WHAT YOU HAVE TO DO:
Print every line of the data exactly as shown.

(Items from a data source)
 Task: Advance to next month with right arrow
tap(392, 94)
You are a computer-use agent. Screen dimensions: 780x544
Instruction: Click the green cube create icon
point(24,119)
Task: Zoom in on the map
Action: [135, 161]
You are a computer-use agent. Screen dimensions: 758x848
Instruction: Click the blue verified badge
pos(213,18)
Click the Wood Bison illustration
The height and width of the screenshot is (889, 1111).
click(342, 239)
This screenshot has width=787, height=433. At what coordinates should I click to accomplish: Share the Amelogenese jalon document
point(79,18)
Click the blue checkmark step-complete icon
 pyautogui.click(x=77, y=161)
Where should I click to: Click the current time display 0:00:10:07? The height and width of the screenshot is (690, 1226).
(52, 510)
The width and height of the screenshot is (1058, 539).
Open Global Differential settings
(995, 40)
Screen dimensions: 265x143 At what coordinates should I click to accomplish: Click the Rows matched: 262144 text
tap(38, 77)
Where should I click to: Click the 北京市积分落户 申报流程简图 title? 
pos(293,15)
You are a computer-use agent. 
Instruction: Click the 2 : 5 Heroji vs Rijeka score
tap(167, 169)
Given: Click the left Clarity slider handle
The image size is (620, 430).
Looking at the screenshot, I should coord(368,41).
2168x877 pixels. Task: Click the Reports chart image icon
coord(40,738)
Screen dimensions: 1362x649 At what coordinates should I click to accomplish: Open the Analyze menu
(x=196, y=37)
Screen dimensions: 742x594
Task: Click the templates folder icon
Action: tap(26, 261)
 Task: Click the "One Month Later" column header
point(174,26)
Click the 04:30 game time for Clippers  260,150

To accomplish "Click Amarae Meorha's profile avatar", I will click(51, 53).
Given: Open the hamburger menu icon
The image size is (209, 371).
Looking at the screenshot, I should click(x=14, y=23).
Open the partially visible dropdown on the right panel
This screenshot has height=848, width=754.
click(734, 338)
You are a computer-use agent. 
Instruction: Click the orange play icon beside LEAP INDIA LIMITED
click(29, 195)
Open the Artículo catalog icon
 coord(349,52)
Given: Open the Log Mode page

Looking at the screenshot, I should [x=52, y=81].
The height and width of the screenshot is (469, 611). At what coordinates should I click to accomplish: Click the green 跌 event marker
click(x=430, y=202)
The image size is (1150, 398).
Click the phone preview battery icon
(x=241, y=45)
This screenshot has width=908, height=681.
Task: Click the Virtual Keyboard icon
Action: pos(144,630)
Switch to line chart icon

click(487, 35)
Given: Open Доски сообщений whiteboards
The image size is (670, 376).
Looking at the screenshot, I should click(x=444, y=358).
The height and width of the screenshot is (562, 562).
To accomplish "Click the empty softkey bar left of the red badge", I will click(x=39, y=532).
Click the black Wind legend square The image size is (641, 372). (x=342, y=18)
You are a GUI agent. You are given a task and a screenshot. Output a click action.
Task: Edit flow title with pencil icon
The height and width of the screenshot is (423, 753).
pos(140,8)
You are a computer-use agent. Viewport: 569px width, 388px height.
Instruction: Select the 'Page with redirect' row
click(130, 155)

RESULT OF THIS TASK:
 Task: Advance to next month with right arrow
tap(392, 94)
You are a computer-use agent. Screen dimensions: 780x544
Instruction: Click the green cube create icon
point(24,119)
Task: Zoom in on the map
Action: [135, 161]
You are a computer-use agent. Screen dimensions: 758x848
Instruction: Click the blue verified badge
pos(213,18)
Click the Wood Bison illustration
The height and width of the screenshot is (889, 1111).
click(342, 239)
This screenshot has width=787, height=433. At what coordinates should I click to accomplish: Share the Amelogenese jalon document
point(79,18)
Click the blue checkmark step-complete icon
 pyautogui.click(x=77, y=161)
Where should I click to: Click the current time display 0:00:10:07? The height and width of the screenshot is (690, 1226).
(52, 510)
The width and height of the screenshot is (1058, 539).
Open Global Differential settings
(995, 40)
Screen dimensions: 265x143 At what coordinates should I click to accomplish: Click the Rows matched: 262144 text
tap(38, 77)
Where should I click to: Click the 北京市积分落户 申报流程简图 title? 
pos(293,15)
You are a computer-use agent. 
Instruction: Click the 2 : 5 Heroji vs Rijeka score
tap(167, 169)
Given: Click the left Clarity slider handle
The image size is (620, 430).
Looking at the screenshot, I should coord(368,41).
2168x877 pixels. Task: Click the Reports chart image icon
coord(40,738)
Screen dimensions: 1362x649 At what coordinates should I click to accomplish: Open the Analyze menu
(x=196, y=37)
Screen dimensions: 742x594
Task: Click the templates folder icon
Action: tap(26, 261)
 Task: Click the "One Month Later" column header
point(174,26)
Click the 04:30 game time for Clippers  260,150

To accomplish "Click Amarae Meorha's profile avatar", I will click(51, 53).
Given: Open the hamburger menu icon
The image size is (209, 371).
Looking at the screenshot, I should click(x=14, y=23).
Open the partially visible dropdown on the right panel
This screenshot has height=848, width=754.
click(734, 338)
You are a computer-use agent. 
Instruction: Click the orange play icon beside LEAP INDIA LIMITED
click(29, 195)
Open the Artículo catalog icon
 coord(349,52)
Given: Open the Log Mode page

Looking at the screenshot, I should [x=52, y=81].
The height and width of the screenshot is (469, 611). At what coordinates should I click to accomplish: Click the green 跌 event marker
click(x=430, y=202)
The image size is (1150, 398).
Click the phone preview battery icon
(x=241, y=45)
This screenshot has width=908, height=681.
Task: Click the Virtual Keyboard icon
Action: pos(144,630)
Switch to line chart icon

click(487, 35)
Given: Open Доски сообщений whiteboards
The image size is (670, 376).
Looking at the screenshot, I should click(x=444, y=358).
The height and width of the screenshot is (562, 562).
To accomplish "Click the empty softkey bar left of the red badge", I will click(x=39, y=532).
Click the black Wind legend square The image size is (641, 372). (x=342, y=18)
You are a GUI agent. You are given a task and a screenshot. Output a click action.
Task: Edit flow title with pencil icon
The height and width of the screenshot is (423, 753).
pos(140,8)
You are a computer-use agent. Viewport: 569px width, 388px height.
Instruction: Select the 'Page with redirect' row
click(130, 155)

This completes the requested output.